The streaming wars saw two major competitors enter the fray over the past couple of months, with WarnerMedia launching its HBO Max service and NBCUniversal introducing Peacock. Both services have their perks, including libraries of film you can't find anywhere else and interesting originals to catch the eye of viewers. Peacock even has a free tier, making the download enticing for potential subscribers. That said, users have been incredibly frustrated by the lack of availability with both streamers, as neither one is available on Roku or Amazon Fire devices.
Roku and Amazon Fire represent two of the most popular connected-TV companies in the country. When it comes to watching content on a TV, Roku and Amazon are two of the three devices-of-choice, along with Apple. Devices from these companies have access to just about every other streaming service on the market, but they have refused to green light the apps for HBO Max and Peacock. Why is that, exactly? As you can probably guess, it all comes down to money.

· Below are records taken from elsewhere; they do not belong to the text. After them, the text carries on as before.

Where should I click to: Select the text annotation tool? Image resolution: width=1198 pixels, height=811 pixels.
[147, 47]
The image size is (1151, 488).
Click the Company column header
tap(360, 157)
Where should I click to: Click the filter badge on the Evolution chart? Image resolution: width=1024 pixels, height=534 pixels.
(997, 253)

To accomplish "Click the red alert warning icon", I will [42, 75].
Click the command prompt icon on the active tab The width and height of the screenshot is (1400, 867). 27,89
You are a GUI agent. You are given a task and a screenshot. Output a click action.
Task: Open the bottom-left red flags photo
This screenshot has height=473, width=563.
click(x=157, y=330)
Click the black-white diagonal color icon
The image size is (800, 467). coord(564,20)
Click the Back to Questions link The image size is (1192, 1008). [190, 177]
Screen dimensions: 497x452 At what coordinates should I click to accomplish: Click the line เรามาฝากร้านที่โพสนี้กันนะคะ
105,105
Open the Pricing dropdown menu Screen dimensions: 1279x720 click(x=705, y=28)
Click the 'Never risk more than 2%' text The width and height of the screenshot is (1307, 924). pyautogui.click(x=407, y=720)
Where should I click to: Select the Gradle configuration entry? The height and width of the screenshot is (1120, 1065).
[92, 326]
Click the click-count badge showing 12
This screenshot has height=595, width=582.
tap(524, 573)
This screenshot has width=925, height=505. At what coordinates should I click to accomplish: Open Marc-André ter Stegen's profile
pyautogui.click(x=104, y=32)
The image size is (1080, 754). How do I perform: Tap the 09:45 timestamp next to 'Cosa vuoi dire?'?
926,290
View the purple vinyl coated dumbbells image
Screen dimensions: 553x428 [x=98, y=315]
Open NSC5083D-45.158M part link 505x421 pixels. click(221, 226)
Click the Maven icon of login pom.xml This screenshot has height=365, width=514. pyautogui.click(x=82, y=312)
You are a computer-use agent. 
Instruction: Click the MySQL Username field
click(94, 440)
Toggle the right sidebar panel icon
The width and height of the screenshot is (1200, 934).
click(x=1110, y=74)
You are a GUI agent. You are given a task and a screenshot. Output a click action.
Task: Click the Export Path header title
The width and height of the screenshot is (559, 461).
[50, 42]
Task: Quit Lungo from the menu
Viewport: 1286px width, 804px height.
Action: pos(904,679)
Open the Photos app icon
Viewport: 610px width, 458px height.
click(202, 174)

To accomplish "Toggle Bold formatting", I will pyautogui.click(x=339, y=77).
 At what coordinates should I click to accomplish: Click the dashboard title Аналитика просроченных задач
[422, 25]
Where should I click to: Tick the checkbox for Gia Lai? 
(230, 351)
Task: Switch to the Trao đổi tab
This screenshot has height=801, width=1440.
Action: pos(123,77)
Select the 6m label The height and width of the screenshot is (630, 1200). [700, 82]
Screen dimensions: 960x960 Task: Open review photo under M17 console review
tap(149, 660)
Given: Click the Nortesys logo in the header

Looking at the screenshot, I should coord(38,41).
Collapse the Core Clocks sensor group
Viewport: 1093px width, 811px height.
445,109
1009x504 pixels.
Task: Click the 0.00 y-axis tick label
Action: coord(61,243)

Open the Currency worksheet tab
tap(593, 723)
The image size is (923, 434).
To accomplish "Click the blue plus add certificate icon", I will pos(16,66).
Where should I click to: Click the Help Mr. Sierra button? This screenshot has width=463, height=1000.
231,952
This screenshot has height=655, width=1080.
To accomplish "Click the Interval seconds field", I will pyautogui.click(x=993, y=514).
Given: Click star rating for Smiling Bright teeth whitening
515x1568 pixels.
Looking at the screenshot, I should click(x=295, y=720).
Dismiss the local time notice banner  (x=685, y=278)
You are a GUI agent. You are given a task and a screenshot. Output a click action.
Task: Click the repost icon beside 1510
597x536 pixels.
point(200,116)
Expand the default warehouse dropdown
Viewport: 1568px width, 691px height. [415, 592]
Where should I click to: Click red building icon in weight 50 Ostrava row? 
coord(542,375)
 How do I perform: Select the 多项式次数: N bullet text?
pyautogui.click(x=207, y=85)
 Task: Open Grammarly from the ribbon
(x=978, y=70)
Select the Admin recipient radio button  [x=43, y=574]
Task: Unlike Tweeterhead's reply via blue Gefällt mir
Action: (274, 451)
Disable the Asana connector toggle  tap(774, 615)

HBO Max and Peacock offer content that has traditionally been on TV networks, along with all of their originals and film libraries. This presents an issue with Roku and Amazon, as they offer standalone subscriptions for that content. For example, HBO Max offers all of the previous HBO subscription content, along with a lot of other options, for the exact same monthly price. You can also sign up for standard HBO through Amazon or Roku. Since HBO Max is the same price, users no longer need to use the regular HBO subscription, which means that Amazon and Roku no longer get those signups.
Roku and Amazon are asking for a larger cut from WarnerMedia and NBCUniversal to make up for these potential losses. According to Variety, one media company executive says that the terms set by Amazon and Roku are "egregious." On the other hand, an insider at one over-the-top platform provider argues that the two companies are just looking for a "reasonable share."
It's now all about which side budges first. HBO Max and Peacock want bigger subscriber bases, but at what cost? Could they work around not having Roku and Amazon hosting the app? It seems like it could be reasonable, but both Roku and Amazon claim to have more than 40 million active accounts on their devices. That's a lot of potential subscribers getting lost in the shuffle.
These streaming services will end up on the devices in question at some point, it's just going to depend on how long these companies are willing to fight about it.